» **Exercise requirements**:
1. In the food security conference report, why does Ban Ki-moon say food production must rise by 50 per cent by 2030? Answer in one to three sentences.
2. Translate this sentence from the food security conference report into Spanish: "Emphasizing that the world needs to produce more food, the Secretary-General noted that production needs to rise by 50 per cent by the year 2030 to meet the rising demand."
3. From the food security conference report, copy the passage starting at "The Secretary-General stressed" and ending at "conflict over food.".

» **Reading text**:
#####
Addressing the High-level Conference on World Food Security, UN Secretary-General Ban Ki-moon said that over 850 million people around the globe were short of food before the current crisis began. That number is estimated to rise between 100-300 million, and the poorest will be the hardest hit.
  
“The threats are obvious to us all,” Mr. Ban told the gathering. “While we must respond immediately to high food prices, it is important that our longer term focus is on improving world food security – and remains so for some years.”
  
Emphasizing that the world needs to produce more food, the Secretary-General noted that production needs to rise by 50 per cent by the year 2030 to meet the rising demand.
  
The High-Level Task Force set up last month to address the situation arising from the surge in food prices has recommended a number of steps, including improving vulnerable people’s access to food and increasing food availability in their communities.
  
This includes expanding food assistance, boosting small-scale food production through the provision of key inputs such as seeds and fertilizers, and adjusting policies to allow the free flow of agricultural goods.
  
The Secretary-General stressed the need to scale up efforts and act together to overcome the current crisis, noting that that “nothing is more degrading than hunger, especially when man-made.”
  
FAO Director-General Jacques Diouf appealed to global leaders for $30 billion a year to re-launch agriculture and avert future threats of conflict over food.
  
“The structural solution to the problem of food security in the world lies in increasing production and productivity in the low-income, food-deficit countries,” he said.
#####
» **Listed entries**:
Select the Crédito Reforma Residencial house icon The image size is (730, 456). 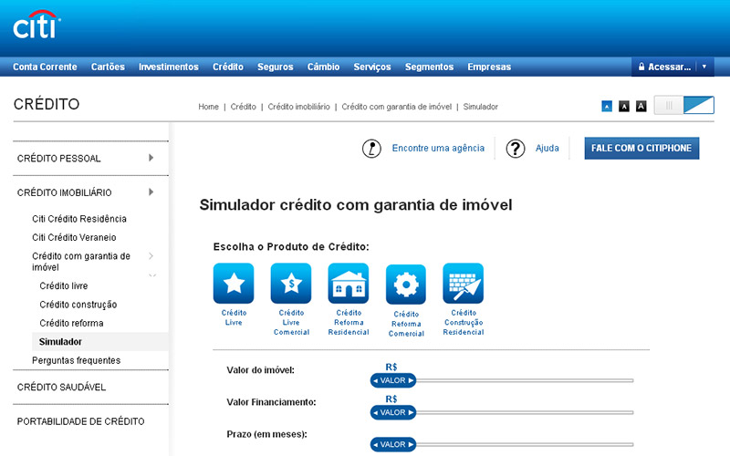tap(349, 283)

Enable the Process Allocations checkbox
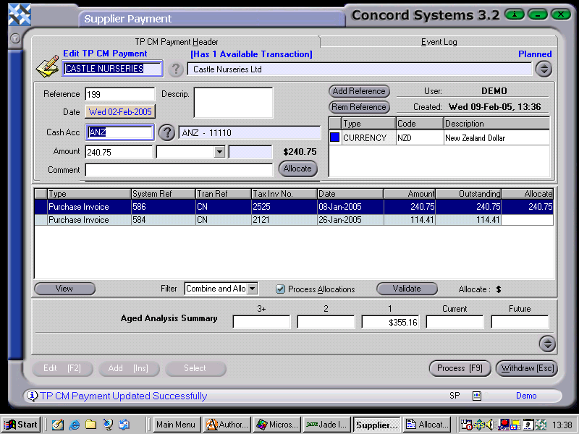click(280, 289)
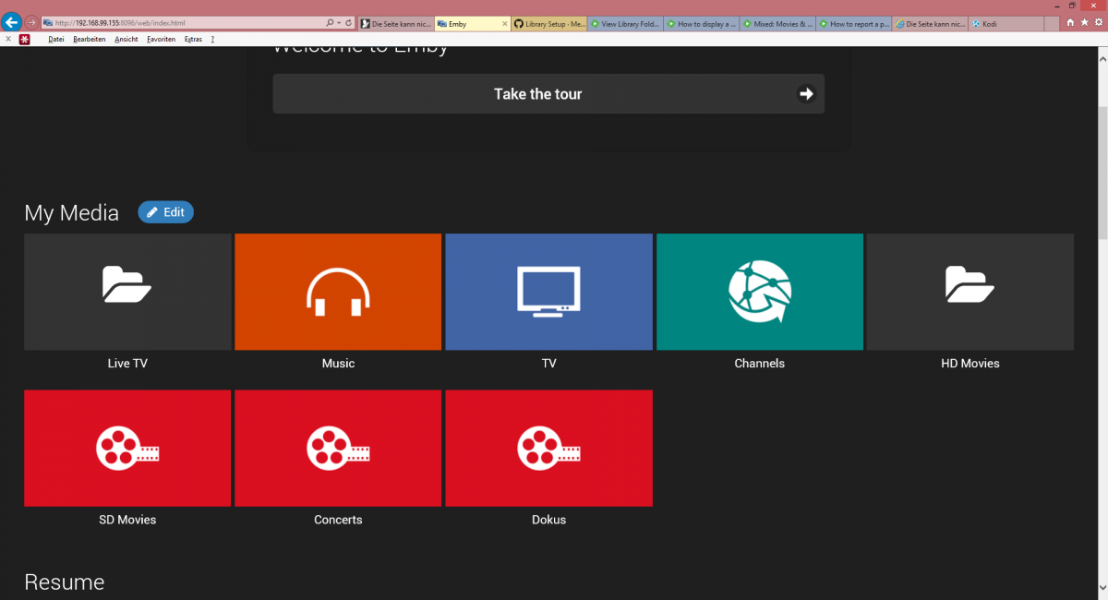Viewport: 1108px width, 600px height.
Task: Open the SD Movies film reel tile
Action: tap(127, 449)
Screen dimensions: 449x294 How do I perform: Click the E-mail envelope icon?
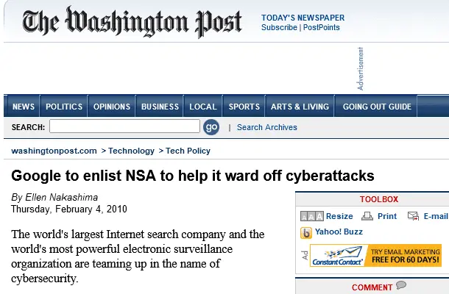pyautogui.click(x=413, y=217)
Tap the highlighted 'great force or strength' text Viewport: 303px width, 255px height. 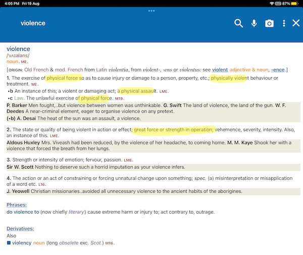coord(174,130)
#####
» **Solution set**:
1. Production has to rise by 50 per cent by 2030 to meet rising demand. He makes this point while stressing that the world needs to produce more food.

2. Al subrayar que el mundo necesita producir más alimentos, el Secretario General señaló que la producción debe aumentar un 50 por ciento para el año 2030 a fin de satisfacer la creciente demanda.

3.
The Secretary-General stressed the need to scale up efforts and act together to overcome the current crisis, noting that that “nothing is more degrading than hunger, especially when man-made.”
  
FAO Director-General Jacques Diouf appealed to global leaders for $30 billion a year to re-launch agriculture and avert future threats of conflict over food.